The propriety of broadening the interrogatory through the phrase "including but not limited to" is also clear, for Defendant has an established history of continuing to solicit Plaintiff's customers in violation of the state court's orders and has been sanctioned for his continuing misconduct. (See December Order at p. 3.)
Moreover, the interrogatory is proper under the specific facts of this case, because the arbitrator specifically found that Defendant's acceptance of payments from Plaintiff's customers was wrongful. That finding, along with the arbitrator's other determinations, are binding upon this Court, and they closely relate to the elements of Plaintiff's cause of action. (See generally December Order.) Plaintiff's complete responses to interrogatories of this ilk will meaningfully advance the resolution of this adversary proceeding and, indeed, help ascertain whether a dispositive motion may be appropriate. And it makes no difference that Plaintiff carries the burden of proof; Defendant is obligated to respond to any appropriate discovery request, subject only to the limits of the Federal Rules and orders of this Court.
3. Interrogatories 13 and 14
Defendant did not address interrogatories 13 and 14 in his brief. In his amended responses, however, he asserts boilerplate objections (which the Court overrules for the reasons previously stated) and, as with his other answers, asserts that his "investigation continues." The time for that investigation was while discovery remained open, and specifically within the 30-day window that the Federal Rules require an interrogatory to be answered. See FED. R. CIV. P. 33(b)(2), made applicable to this proceeding by FED. R. BANKR. P. 7033. With no reasoned objection to these interrogatories, Defendant will also be compelled to answer them.
4. Attorney Fees
Finally, the Court addresses attorney fees. Plaintiff states that it is entitled under Federal Rule 37(a)(5) to the fees it incurred in connection with prosecuting this motion to compel. (Mot. at p. 6; Reply Br. at p. 4.) In response, Defendant argues that filing this motion "the day after a meet and confer conference and ask[ing] for attorney fees and costs is not a good faith effort to obtain the disclosure or discovery without court action." (Resp. Br. at p. 4.) Without a more specific and reasoned objection, the Court rejects this attempt to foreclose Plaintiff from recovering any attorney fees it incurred in prosecuting this motion.
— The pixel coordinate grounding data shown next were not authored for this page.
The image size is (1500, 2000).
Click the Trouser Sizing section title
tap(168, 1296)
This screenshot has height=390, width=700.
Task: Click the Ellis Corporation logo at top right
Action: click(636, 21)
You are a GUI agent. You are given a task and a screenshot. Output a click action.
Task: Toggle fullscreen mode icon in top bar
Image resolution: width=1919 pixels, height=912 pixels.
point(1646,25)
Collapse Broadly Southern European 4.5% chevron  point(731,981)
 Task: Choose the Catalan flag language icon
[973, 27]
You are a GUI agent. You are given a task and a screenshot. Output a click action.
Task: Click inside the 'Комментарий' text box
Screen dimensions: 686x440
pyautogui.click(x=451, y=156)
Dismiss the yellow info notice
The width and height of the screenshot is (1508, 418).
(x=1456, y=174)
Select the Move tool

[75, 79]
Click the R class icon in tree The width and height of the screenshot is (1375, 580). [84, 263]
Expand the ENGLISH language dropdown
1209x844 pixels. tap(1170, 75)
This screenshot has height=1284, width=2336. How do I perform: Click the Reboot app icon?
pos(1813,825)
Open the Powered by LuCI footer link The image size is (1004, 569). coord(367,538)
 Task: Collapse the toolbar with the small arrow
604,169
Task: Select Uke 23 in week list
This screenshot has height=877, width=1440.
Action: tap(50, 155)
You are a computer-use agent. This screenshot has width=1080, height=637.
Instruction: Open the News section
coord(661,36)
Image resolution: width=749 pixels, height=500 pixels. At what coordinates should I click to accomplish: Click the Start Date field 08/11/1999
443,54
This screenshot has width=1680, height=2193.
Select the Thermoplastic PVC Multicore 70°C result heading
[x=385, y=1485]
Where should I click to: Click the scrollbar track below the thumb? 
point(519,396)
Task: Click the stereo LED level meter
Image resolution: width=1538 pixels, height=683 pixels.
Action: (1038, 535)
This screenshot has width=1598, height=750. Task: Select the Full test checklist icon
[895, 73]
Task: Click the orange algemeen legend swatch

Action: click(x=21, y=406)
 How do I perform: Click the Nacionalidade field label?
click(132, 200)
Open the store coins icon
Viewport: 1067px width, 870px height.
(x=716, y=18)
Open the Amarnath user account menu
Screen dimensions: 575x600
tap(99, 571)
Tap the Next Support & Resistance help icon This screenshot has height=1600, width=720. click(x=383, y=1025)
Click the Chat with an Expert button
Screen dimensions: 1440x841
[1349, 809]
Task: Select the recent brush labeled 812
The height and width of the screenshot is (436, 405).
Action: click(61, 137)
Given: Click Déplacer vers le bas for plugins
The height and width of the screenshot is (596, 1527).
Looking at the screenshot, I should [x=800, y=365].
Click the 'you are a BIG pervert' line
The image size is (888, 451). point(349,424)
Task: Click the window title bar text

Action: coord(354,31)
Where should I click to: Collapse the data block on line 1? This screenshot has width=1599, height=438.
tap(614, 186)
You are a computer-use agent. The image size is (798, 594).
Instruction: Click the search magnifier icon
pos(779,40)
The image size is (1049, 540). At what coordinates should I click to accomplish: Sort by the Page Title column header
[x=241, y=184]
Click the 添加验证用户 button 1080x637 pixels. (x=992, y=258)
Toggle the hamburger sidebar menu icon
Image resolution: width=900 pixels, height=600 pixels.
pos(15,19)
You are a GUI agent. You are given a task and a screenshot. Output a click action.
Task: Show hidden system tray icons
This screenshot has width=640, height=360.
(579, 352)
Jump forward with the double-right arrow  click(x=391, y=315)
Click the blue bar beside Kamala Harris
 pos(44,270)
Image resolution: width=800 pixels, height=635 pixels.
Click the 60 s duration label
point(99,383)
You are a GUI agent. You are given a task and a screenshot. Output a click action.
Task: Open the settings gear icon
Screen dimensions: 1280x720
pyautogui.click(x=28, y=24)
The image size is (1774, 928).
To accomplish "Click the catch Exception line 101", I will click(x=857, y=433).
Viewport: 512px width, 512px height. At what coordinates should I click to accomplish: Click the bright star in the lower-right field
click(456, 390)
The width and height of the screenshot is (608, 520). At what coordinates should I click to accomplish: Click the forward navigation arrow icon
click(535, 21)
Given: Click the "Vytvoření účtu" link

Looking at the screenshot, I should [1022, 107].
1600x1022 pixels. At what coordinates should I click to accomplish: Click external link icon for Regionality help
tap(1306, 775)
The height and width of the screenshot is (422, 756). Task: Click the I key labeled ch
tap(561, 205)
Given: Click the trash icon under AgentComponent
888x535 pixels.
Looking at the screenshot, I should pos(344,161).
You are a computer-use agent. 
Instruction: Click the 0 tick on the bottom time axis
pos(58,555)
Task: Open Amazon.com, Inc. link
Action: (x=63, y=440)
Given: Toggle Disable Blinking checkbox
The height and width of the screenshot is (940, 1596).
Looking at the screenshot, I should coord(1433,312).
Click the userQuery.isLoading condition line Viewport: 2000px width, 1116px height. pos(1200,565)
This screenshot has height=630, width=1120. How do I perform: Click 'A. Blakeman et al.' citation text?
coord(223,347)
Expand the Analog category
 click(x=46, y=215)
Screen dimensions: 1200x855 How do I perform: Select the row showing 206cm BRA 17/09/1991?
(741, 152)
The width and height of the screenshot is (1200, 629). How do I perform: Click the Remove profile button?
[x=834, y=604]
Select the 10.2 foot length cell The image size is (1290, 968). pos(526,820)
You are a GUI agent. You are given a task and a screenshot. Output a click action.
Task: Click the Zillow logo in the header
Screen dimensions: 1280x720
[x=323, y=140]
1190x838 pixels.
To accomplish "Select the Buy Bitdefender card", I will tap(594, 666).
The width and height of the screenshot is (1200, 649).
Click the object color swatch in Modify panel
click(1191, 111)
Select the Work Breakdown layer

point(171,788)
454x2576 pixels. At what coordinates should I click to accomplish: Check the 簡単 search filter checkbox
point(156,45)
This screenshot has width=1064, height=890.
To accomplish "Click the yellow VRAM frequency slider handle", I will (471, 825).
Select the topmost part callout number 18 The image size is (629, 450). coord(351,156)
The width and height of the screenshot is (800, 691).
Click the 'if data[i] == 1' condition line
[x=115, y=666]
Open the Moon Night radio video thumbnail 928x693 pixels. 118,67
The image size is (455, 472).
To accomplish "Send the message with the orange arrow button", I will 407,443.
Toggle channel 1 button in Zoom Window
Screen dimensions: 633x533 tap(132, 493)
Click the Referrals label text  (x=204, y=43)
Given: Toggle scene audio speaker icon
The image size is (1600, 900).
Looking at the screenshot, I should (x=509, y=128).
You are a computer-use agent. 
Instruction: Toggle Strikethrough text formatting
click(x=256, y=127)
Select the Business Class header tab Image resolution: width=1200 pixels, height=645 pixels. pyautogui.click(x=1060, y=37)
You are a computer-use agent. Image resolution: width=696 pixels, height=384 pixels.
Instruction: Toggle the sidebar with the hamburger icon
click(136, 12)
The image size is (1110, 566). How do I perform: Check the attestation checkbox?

As the Seventh Circuit has explained, "[f]ee shifting when the judge must rule on discovery disputes encourages their voluntary resolution and curtails the ability of litigants to use legal processes to heap detriments on adversaries (or third parties) without regard to the merits of the claims." Rickels v. City of S. Bend, Ind. , 33 F.3d 785, 787 (7th Cir. 1994). The Court therefore will exercise its broad discretion to impose discovery sanctions, Commonwealth Ins. Co. v. Titan Tire Corp. , 398 F.3d 879, 888 (7th Cir. 2004), by giving Plaintiff leave to move for an award of any reasonable attorney fees it incurred in connection with filing this motion no later than October 12, 2021. If Defendant believes that any of those fees are unreasonable, he may object to them no later than October 19, 2021. If Defendant does object, he should specify with particularity why he believes those fees, or any portion of them, are unreasonable. Plaintiff should notice its fee motion for presentment on October 26, 2021.
CONCLUSION
For all these reasons, Defendant is hereby ordered to fully answer Plaintiff's interrogatories 2 through 14 no later than October 5, 2021.